[Data in this exercise Boundary: Start]
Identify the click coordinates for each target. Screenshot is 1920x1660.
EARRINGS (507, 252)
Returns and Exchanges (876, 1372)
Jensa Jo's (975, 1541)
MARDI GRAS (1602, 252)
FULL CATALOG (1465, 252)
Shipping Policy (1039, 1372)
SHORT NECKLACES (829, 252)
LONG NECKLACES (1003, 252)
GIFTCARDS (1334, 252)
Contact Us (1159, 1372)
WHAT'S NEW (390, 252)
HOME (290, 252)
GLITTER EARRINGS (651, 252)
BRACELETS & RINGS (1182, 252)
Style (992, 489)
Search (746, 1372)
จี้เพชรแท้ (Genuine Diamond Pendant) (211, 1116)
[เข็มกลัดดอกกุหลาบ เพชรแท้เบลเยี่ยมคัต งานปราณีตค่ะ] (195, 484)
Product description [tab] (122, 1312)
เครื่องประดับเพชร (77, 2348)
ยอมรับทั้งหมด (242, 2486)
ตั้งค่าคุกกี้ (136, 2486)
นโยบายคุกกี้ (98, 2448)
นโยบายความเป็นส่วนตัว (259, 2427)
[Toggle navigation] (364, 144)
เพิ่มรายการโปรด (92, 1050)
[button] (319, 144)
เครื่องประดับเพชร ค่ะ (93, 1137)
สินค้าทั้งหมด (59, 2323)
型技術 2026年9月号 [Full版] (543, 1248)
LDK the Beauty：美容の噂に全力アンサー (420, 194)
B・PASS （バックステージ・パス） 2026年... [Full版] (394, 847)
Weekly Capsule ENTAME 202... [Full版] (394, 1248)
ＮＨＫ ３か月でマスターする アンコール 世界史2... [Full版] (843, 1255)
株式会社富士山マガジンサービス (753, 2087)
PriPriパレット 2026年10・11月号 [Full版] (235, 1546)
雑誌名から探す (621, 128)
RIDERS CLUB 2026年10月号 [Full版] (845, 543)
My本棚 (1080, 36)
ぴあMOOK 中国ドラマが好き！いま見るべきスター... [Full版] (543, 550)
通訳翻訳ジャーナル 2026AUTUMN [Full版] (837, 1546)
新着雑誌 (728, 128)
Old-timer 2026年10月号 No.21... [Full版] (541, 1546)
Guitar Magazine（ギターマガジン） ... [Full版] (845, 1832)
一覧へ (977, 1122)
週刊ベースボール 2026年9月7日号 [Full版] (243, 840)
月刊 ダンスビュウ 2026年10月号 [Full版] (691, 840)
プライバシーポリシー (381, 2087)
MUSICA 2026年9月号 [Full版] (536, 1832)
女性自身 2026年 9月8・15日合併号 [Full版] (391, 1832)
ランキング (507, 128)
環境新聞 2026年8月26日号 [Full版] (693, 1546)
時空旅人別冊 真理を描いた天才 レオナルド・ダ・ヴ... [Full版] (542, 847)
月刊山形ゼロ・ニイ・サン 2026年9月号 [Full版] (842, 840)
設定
[Data in this exercise Boundary: End]
__The task__:
From the data above, output exactly the lines between the one containing "จี้เพชรแท้ (Genuine Diamond" and the one containing "นโยบายความเป็นส่วนตัว (259, 2427)", counting both of them.

__Answer for the task__:
จี้เพชรแท้ (Genuine Diamond Pendant) (211, 1116)
[เข็มกลัดดอกกุหลาบ เพชรแท้เบลเยี่ยมคัต งานปราณีตค่ะ] (195, 484)
Product description [tab] (122, 1312)
เครื่องประดับเพชร (77, 2348)
ยอมรับทั้งหมด (242, 2486)
ตั้งค่าคุกกี้ (136, 2486)
นโยบายคุกกี้ (98, 2448)
นโยบายความเป็นส่วนตัว (259, 2427)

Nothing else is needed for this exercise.